→ **Directions**
Reproduce all the entries beneath this sentence exactly.

Pixel coordinate grounding data:
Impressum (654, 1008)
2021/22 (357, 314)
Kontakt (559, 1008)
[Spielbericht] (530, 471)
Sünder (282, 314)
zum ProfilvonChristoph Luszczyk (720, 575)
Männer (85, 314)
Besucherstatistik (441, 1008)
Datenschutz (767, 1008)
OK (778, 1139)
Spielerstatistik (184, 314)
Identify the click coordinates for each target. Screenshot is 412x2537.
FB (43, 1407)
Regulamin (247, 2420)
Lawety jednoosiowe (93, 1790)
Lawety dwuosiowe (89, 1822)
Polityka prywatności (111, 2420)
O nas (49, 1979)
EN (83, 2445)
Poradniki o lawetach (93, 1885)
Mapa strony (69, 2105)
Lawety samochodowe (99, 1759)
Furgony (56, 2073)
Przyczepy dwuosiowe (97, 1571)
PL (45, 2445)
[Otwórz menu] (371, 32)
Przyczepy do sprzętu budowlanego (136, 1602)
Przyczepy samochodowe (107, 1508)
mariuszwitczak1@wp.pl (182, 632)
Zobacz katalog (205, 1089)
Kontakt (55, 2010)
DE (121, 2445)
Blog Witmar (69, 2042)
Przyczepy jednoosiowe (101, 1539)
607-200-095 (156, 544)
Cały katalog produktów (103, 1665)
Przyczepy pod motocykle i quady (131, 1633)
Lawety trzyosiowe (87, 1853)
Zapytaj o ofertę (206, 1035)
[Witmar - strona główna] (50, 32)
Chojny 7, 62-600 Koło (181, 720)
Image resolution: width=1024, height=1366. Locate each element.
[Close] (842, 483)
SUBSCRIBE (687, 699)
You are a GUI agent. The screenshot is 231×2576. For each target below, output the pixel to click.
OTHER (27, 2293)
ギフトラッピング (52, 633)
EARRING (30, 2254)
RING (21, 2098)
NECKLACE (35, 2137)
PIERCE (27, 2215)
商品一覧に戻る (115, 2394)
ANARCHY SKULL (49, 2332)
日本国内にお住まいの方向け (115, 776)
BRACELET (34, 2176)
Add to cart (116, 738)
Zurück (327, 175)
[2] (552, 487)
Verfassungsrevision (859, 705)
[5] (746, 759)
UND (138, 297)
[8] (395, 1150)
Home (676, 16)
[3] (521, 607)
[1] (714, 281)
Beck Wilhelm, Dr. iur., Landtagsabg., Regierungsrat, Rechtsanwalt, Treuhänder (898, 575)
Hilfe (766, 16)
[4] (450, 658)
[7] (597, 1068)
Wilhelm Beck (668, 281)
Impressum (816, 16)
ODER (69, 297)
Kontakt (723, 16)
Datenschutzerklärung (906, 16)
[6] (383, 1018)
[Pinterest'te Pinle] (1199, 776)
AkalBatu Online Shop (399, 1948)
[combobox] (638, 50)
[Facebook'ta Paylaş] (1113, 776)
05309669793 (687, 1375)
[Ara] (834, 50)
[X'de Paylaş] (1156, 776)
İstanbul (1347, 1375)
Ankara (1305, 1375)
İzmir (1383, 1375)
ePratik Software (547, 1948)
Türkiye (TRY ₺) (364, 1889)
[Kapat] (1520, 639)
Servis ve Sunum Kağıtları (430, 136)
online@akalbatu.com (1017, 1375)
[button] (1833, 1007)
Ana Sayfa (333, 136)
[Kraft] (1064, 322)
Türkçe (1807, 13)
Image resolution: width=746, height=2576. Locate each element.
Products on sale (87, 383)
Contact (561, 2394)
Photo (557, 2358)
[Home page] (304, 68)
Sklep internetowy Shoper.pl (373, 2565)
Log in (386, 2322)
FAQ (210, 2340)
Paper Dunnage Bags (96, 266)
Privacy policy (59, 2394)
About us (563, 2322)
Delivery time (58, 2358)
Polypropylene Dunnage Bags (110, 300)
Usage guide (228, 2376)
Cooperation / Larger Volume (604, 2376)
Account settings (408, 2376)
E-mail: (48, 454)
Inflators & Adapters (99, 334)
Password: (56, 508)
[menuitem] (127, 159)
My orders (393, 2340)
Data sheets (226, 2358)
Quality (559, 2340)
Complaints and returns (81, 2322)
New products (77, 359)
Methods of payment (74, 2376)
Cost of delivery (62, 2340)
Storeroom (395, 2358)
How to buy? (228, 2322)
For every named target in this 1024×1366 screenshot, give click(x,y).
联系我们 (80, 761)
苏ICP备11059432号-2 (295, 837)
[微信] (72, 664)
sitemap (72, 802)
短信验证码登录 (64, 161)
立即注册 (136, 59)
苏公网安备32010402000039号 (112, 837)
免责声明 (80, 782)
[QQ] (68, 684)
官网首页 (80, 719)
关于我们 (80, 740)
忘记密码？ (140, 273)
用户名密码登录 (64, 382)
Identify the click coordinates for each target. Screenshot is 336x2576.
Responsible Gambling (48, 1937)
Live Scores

→ **Completed exercise**
Impressum (654, 1008)
2021/22 (357, 314)
Kontakt (559, 1008)
[Spielbericht] (530, 471)
Sünder (282, 314)
zum ProfilvonChristoph Luszczyk (720, 575)
Männer (85, 314)
Besucherstatistik (441, 1008)
Datenschutz (767, 1008)
OK (778, 1139)
Spielerstatistik (184, 314)
Identify the click coordinates for each target. Screenshot is 412x2537.
FB (43, 1407)
Regulamin (247, 2420)
Lawety jednoosiowe (93, 1790)
Lawety dwuosiowe (89, 1822)
Polityka prywatności (111, 2420)
O nas (49, 1979)
EN (83, 2445)
Poradniki o lawetach (93, 1885)
Mapa strony (69, 2105)
Lawety samochodowe (99, 1759)
Furgony (56, 2073)
Przyczepy dwuosiowe (97, 1571)
PL (45, 2445)
[Otwórz menu] (371, 32)
Przyczepy do sprzętu budowlanego (136, 1602)
Przyczepy samochodowe (107, 1508)
mariuszwitczak1@wp.pl (182, 632)
Zobacz katalog (205, 1089)
Kontakt (55, 2010)
DE (121, 2445)
Blog Witmar (69, 2042)
Przyczepy jednoosiowe (101, 1539)
607-200-095 (156, 544)
Cały katalog produktów (103, 1665)
Przyczepy pod motocykle i quady (131, 1633)
Lawety trzyosiowe (87, 1853)
Zapytaj o ofertę (206, 1035)
[Witmar - strona główna] (50, 32)
Chojny 7, 62-600 Koło (181, 720)
Image resolution: width=1024, height=1366. Locate each element.
[Close] (842, 483)
SUBSCRIBE (687, 699)
You are a GUI agent. The screenshot is 231×2576. For each target below, output the pixel to click.
OTHER (27, 2293)
ギフトラッピング (52, 633)
EARRING (30, 2254)
RING (21, 2098)
NECKLACE (35, 2137)
PIERCE (27, 2215)
商品一覧に戻る (115, 2394)
ANARCHY SKULL (49, 2332)
日本国内にお住まいの方向け (115, 776)
BRACELET (34, 2176)
Add to cart (116, 738)
Zurück (327, 175)
[2] (552, 487)
Verfassungsrevision (859, 705)
[5] (746, 759)
UND (138, 297)
[8] (395, 1150)
Home (676, 16)
[3] (521, 607)
[1] (714, 281)
Beck Wilhelm, Dr. iur., Landtagsabg., Regierungsrat, Rechtsanwalt, Treuhänder (898, 575)
Hilfe (766, 16)
[4] (450, 658)
[7] (597, 1068)
Wilhelm Beck (668, 281)
Impressum (816, 16)
ODER (69, 297)
Kontakt (723, 16)
Datenschutzerklärung (906, 16)
[6] (383, 1018)
[Pinterest'te Pinle] (1199, 776)
AkalBatu Online Shop (399, 1948)
[combobox] (638, 50)
[Facebook'ta Paylaş] (1113, 776)
05309669793 (687, 1375)
[Ara] (834, 50)
[X'de Paylaş] (1156, 776)
İstanbul (1347, 1375)
Ankara (1305, 1375)
İzmir (1383, 1375)
ePratik Software (547, 1948)
Türkiye (TRY ₺) (364, 1889)
[Kapat] (1520, 639)
Servis ve Sunum Kağıtları (430, 136)
online@akalbatu.com (1017, 1375)
[button] (1833, 1007)
Ana Sayfa (333, 136)
[Kraft] (1064, 322)
Türkçe (1807, 13)
Image resolution: width=746, height=2576. Locate each element.
Products on sale (87, 383)
Contact (561, 2394)
Photo (557, 2358)
[Home page] (304, 68)
Sklep internetowy Shoper.pl (373, 2565)
Log in (386, 2322)
FAQ (210, 2340)
Paper Dunnage Bags (96, 266)
Privacy policy (59, 2394)
About us (563, 2322)
Delivery time (58, 2358)
Polypropylene Dunnage Bags (110, 300)
Usage guide (228, 2376)
Cooperation / Larger Volume (604, 2376)
Account settings (408, 2376)
E-mail: (48, 454)
Inflators & Adapters (99, 334)
Password: (56, 508)
[menuitem] (127, 159)
My orders (393, 2340)
Data sheets (226, 2358)
Quality (559, 2340)
Complaints and returns (81, 2322)
New products (77, 359)
Methods of payment (74, 2376)
Cost of delivery (62, 2340)
Storeroom (395, 2358)
How to buy? (228, 2322)
For every named target in this 1024×1366 screenshot, give click(x,y).
联系我们 (80, 761)
苏ICP备11059432号-2 (295, 837)
[微信] (72, 664)
sitemap (72, 802)
短信验证码登录 (64, 161)
立即注册 (136, 59)
苏公网安备32010402000039号 (112, 837)
免责声明 (80, 782)
[QQ] (68, 684)
官网首页 (80, 719)
关于我们 (80, 740)
忘记密码？ (140, 273)
用户名密码登录 (64, 382)
Identify the click coordinates for each target. Screenshot is 336x2576.
Responsible Gambling (48, 1937)
Live Scores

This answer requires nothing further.